§ Problem to work on: Exactly as written, give back every record below.
+++ Excerpted data +++
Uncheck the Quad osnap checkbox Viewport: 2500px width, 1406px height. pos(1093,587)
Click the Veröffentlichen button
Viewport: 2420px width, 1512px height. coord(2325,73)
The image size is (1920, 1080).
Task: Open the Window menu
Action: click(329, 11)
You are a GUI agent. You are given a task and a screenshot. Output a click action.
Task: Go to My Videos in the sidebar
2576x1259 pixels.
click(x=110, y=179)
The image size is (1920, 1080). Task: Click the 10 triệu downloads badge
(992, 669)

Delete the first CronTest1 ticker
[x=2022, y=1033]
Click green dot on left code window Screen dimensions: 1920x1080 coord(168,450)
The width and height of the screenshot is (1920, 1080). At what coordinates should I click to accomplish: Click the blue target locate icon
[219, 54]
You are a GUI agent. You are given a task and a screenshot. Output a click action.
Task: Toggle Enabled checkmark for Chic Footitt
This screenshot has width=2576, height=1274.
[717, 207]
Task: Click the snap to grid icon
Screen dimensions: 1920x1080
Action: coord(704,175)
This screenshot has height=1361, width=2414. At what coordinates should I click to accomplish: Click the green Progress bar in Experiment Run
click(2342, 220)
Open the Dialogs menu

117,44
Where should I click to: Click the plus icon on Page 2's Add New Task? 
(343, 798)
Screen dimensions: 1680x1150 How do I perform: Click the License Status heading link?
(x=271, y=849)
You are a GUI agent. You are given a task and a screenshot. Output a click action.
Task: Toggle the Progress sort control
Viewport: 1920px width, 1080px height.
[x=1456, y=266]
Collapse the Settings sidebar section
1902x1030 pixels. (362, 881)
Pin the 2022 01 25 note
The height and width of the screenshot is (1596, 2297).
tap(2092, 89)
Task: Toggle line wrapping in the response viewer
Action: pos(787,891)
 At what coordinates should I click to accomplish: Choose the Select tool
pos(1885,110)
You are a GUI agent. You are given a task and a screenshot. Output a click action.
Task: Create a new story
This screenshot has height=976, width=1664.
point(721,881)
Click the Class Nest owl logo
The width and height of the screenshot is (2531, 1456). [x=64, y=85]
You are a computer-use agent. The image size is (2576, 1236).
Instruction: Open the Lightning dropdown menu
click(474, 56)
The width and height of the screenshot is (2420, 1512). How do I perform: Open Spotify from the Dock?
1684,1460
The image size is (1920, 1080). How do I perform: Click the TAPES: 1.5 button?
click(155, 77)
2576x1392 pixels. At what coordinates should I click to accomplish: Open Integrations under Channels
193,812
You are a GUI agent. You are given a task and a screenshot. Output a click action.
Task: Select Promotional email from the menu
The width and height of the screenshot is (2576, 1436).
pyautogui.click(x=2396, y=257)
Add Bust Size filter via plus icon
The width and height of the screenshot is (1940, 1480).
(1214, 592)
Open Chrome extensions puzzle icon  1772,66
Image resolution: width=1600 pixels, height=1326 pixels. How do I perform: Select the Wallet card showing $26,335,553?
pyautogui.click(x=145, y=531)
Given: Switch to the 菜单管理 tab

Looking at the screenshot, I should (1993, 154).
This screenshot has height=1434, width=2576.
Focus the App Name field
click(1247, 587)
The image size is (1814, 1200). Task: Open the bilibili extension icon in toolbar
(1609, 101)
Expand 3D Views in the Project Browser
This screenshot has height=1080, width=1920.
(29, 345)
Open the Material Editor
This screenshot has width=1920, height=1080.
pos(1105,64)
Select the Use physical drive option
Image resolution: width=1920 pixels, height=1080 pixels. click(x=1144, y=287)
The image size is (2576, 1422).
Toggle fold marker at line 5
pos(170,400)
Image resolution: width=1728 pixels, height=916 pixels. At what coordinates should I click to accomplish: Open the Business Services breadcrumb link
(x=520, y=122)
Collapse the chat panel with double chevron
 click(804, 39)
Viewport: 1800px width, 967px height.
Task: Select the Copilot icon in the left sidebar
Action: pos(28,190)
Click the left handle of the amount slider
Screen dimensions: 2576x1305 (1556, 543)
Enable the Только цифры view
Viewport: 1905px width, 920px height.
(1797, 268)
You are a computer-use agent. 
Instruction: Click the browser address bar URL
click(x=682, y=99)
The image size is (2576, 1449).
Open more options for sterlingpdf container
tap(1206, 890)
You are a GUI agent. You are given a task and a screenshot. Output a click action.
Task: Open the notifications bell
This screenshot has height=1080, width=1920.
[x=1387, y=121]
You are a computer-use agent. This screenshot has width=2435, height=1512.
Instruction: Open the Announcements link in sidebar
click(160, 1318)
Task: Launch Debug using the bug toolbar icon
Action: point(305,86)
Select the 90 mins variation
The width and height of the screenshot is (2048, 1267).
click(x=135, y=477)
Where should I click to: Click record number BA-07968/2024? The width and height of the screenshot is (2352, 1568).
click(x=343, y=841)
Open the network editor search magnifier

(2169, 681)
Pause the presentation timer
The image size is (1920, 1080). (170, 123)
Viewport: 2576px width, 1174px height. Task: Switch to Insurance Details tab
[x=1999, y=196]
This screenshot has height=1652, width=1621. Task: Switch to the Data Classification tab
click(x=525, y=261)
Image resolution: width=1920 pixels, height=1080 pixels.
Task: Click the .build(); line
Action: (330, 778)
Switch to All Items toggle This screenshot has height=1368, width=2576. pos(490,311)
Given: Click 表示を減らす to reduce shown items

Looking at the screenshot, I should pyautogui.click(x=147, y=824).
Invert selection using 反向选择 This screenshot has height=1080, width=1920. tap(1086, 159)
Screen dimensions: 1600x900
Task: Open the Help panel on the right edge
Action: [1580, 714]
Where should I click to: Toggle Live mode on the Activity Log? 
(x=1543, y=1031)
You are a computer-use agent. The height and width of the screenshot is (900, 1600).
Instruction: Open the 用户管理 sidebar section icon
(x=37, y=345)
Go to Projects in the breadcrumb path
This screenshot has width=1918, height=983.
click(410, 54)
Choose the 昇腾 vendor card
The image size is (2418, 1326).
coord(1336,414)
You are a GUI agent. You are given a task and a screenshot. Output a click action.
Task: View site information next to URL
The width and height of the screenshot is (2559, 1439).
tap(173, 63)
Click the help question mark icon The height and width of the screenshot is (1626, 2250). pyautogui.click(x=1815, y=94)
+++
§ Solution for this exercise:
Uncheck the Quad osnap checkbox Viewport: 2500px width, 1406px height. pos(1093,587)
Click the Veröffentlichen button
Viewport: 2420px width, 1512px height. coord(2325,73)
The image size is (1920, 1080).
Task: Open the Window menu
Action: click(329, 11)
You are a GUI agent. You are given a task and a screenshot. Output a click action.
Task: Go to My Videos in the sidebar
2576x1259 pixels.
click(x=110, y=179)
The image size is (1920, 1080). Task: Click the 10 triệu downloads badge
(992, 669)

Delete the first CronTest1 ticker
[x=2022, y=1033]
Click green dot on left code window Screen dimensions: 1920x1080 coord(168,450)
The width and height of the screenshot is (1920, 1080). At what coordinates should I click to accomplish: Click the blue target locate icon
[219, 54]
You are a GUI agent. You are given a task and a screenshot. Output a click action.
Task: Toggle Enabled checkmark for Chic Footitt
This screenshot has width=2576, height=1274.
[717, 207]
Task: Click the snap to grid icon
Screen dimensions: 1920x1080
Action: coord(704,175)
This screenshot has height=1361, width=2414. At what coordinates should I click to accomplish: Click the green Progress bar in Experiment Run
click(2342, 220)
Open the Dialogs menu

117,44
Where should I click to: Click the plus icon on Page 2's Add New Task? 
(343, 798)
Screen dimensions: 1680x1150 How do I perform: Click the License Status heading link?
(x=271, y=849)
You are a GUI agent. You are given a task and a screenshot. Output a click action.
Task: Toggle the Progress sort control
Viewport: 1920px width, 1080px height.
[x=1456, y=266]
Collapse the Settings sidebar section
1902x1030 pixels. (362, 881)
Pin the 2022 01 25 note
The height and width of the screenshot is (1596, 2297).
tap(2092, 89)
Task: Toggle line wrapping in the response viewer
Action: pos(787,891)
 At what coordinates should I click to accomplish: Choose the Select tool
pos(1885,110)
You are a GUI agent. You are given a task and a screenshot. Output a click action.
Task: Create a new story
This screenshot has height=976, width=1664.
point(721,881)
Click the Class Nest owl logo
The width and height of the screenshot is (2531, 1456). [x=64, y=85]
You are a computer-use agent. The image size is (2576, 1236).
Instruction: Open the Lightning dropdown menu
click(474, 56)
The width and height of the screenshot is (2420, 1512). How do I perform: Open Spotify from the Dock?
1684,1460
The image size is (1920, 1080). How do I perform: Click the TAPES: 1.5 button?
click(155, 77)
2576x1392 pixels. At what coordinates should I click to accomplish: Open Integrations under Channels
193,812
You are a GUI agent. You are given a task and a screenshot. Output a click action.
Task: Select Promotional email from the menu
The width and height of the screenshot is (2576, 1436).
pyautogui.click(x=2396, y=257)
Add Bust Size filter via plus icon
The width and height of the screenshot is (1940, 1480).
(1214, 592)
Open Chrome extensions puzzle icon  1772,66
Image resolution: width=1600 pixels, height=1326 pixels. How do I perform: Select the Wallet card showing $26,335,553?
pyautogui.click(x=145, y=531)
Given: Switch to the 菜单管理 tab

Looking at the screenshot, I should (1993, 154).
This screenshot has height=1434, width=2576.
Focus the App Name field
click(1247, 587)
The image size is (1814, 1200). Task: Open the bilibili extension icon in toolbar
(1609, 101)
Expand 3D Views in the Project Browser
This screenshot has height=1080, width=1920.
(29, 345)
Open the Material Editor
This screenshot has width=1920, height=1080.
pos(1105,64)
Select the Use physical drive option
Image resolution: width=1920 pixels, height=1080 pixels. click(x=1144, y=287)
The image size is (2576, 1422).
Toggle fold marker at line 5
pos(170,400)
Image resolution: width=1728 pixels, height=916 pixels. At what coordinates should I click to accomplish: Open the Business Services breadcrumb link
(x=520, y=122)
Collapse the chat panel with double chevron
 click(804, 39)
Viewport: 1800px width, 967px height.
Task: Select the Copilot icon in the left sidebar
Action: pos(28,190)
Click the left handle of the amount slider
Screen dimensions: 2576x1305 (1556, 543)
Enable the Только цифры view
Viewport: 1905px width, 920px height.
(1797, 268)
You are a computer-use agent. 
Instruction: Click the browser address bar URL
click(x=682, y=99)
The image size is (2576, 1449).
Open more options for sterlingpdf container
tap(1206, 890)
You are a GUI agent. You are given a task and a screenshot. Output a click action.
Task: Open the notifications bell
This screenshot has height=1080, width=1920.
[x=1387, y=121]
You are a computer-use agent. This screenshot has width=2435, height=1512.
Instruction: Open the Announcements link in sidebar
click(160, 1318)
Task: Launch Debug using the bug toolbar icon
Action: point(305,86)
Select the 90 mins variation
The width and height of the screenshot is (2048, 1267).
click(x=135, y=477)
Where should I click to: Click record number BA-07968/2024? The width and height of the screenshot is (2352, 1568).
click(x=343, y=841)
Open the network editor search magnifier

(2169, 681)
Pause the presentation timer
The image size is (1920, 1080). (170, 123)
Viewport: 2576px width, 1174px height. Task: Switch to Insurance Details tab
[x=1999, y=196]
This screenshot has height=1652, width=1621. Task: Switch to the Data Classification tab
click(x=525, y=261)
Image resolution: width=1920 pixels, height=1080 pixels.
Task: Click the .build(); line
Action: (330, 778)
Switch to All Items toggle This screenshot has height=1368, width=2576. pos(490,311)
Given: Click 表示を減らす to reduce shown items

Looking at the screenshot, I should pyautogui.click(x=147, y=824).
Invert selection using 反向选择 This screenshot has height=1080, width=1920. tap(1086, 159)
Screen dimensions: 1600x900
Task: Open the Help panel on the right edge
Action: [1580, 714]
Where should I click to: Toggle Live mode on the Activity Log? 
(x=1543, y=1031)
You are a computer-use agent. The height and width of the screenshot is (900, 1600).
Instruction: Open the 用户管理 sidebar section icon
(x=37, y=345)
Go to Projects in the breadcrumb path
This screenshot has width=1918, height=983.
click(410, 54)
Choose the 昇腾 vendor card
The image size is (2418, 1326).
coord(1336,414)
You are a GUI agent. You are given a task and a screenshot. Output a click action.
Task: View site information next to URL
The width and height of the screenshot is (2559, 1439).
tap(173, 63)
Click the help question mark icon The height and width of the screenshot is (1626, 2250). pyautogui.click(x=1815, y=94)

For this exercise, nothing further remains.